Sachsen27.11.2019

Sachsen: 30 Jahre Niederschlesische Ärztekammer

Präsident der Sächsischen Landesärztekammer in Breslau

Dresden/Breslau - Der Präsident der Sächsischen Landesärztekammer, Erik Bodendieck, ist morgen (23.11.2019) Gast bei der Festveranstaltung der Niederschlesischen Ärztekammer in Breslau. Anlass ist die Gründung der ärztlichen Selbstverwaltung 1989, also vor 30 Jahren, in Niederschlesien.
 
„Ohne die Demokratiebewegung in Polen ab 1980 hätte es die Friedliche Revolution 1989 in der DDR vielleicht so nicht gegeben.“, betont Erik Bodendieck. „Der Austausch mit unseren Nachbarn, mit meinen polnischen Kollegen, zählt für mich zu einer der wichtigsten Erfahrungen in meinem beruflichen Leben.“
 
Die Sächsische Landesärztekammer und die Niederschlesische Ärztekammer in Breslau verbindet eine langjährige Partnerschaft. Seit dem Jahr 2001 veranstalten die Partnerkammern auf Anregung des damaligen polnischen Kammerpräsidenten, deutsch-polnische Symposien. Parallel zu den Symposien kommen beide Kammern bis heute in regelmäßigen Abständen zu gemeinsamen Vorstandssitzungen zusammen.

Gespeicherte Dateneinträge:
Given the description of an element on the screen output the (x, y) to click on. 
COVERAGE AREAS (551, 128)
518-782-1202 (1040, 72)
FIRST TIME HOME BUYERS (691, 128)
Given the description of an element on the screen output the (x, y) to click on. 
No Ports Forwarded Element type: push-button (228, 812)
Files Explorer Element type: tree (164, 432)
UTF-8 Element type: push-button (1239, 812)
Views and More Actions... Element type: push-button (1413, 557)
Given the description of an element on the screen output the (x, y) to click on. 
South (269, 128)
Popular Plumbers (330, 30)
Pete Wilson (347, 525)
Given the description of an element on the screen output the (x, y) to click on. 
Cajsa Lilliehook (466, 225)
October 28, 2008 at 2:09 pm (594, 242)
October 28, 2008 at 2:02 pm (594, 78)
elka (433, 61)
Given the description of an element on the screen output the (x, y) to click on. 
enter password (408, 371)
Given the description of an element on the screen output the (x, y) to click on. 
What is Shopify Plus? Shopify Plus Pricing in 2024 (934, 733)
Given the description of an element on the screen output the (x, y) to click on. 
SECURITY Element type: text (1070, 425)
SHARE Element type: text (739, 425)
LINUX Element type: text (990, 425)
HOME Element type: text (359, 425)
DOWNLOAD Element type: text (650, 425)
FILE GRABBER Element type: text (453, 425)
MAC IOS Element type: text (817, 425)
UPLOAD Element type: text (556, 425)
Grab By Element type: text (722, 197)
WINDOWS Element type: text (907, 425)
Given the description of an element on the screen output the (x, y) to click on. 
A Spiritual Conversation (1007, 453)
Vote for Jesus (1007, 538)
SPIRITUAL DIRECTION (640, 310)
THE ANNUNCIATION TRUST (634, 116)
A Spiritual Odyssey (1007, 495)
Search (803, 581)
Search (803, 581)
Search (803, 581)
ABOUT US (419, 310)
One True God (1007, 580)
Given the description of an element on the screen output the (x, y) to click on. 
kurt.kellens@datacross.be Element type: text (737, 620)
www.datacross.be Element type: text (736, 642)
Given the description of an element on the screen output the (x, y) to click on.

*ZU LÖSENDE AUFGABEN:*
(1) Seit welchem Jahr veranstalten die beiden Partnerkammern laut dem Text über die Ärztekammer-Partnerschaft deutsch-polnische Symposien?
(2) Greif bitte den Text über die Ärztekammer-Partnerschaft auf und schreib ihn nach seinem letzten Satz weiter.

*ANTWORTEN NACH NUMMER:*
(1) Seit dem Jahr 2001.

(2)
 
Am Vorabend der Festveranstaltung treffen sich die Präsidenten beider Ärztekammern, um über die weitere inhaltliche Ausrichtung der gemeinsamen Symposien zu beraten. Während zu Beginn im Jahr 2001 die gemeinsame Geschichte aufgearbeitet wurde, kamen nach und nach gesundheitspolitische sowie europapolitische Themen hinzu. Aktuell ist die Digitalisierung der Medizin in beiden Ländern auf der Tagesordnung.
 
Die Ärztekammern in Polen und Deutschland sind Institutionen der ärztlichen Selbstverwaltung mit im Wesentlichen vergleichbaren Aufgaben und Strukturen. Im Unterschied zur Sächsischen Landesärztekammern gehören der Niederschlesischen Ärztekammer auch die Zahnärzte an.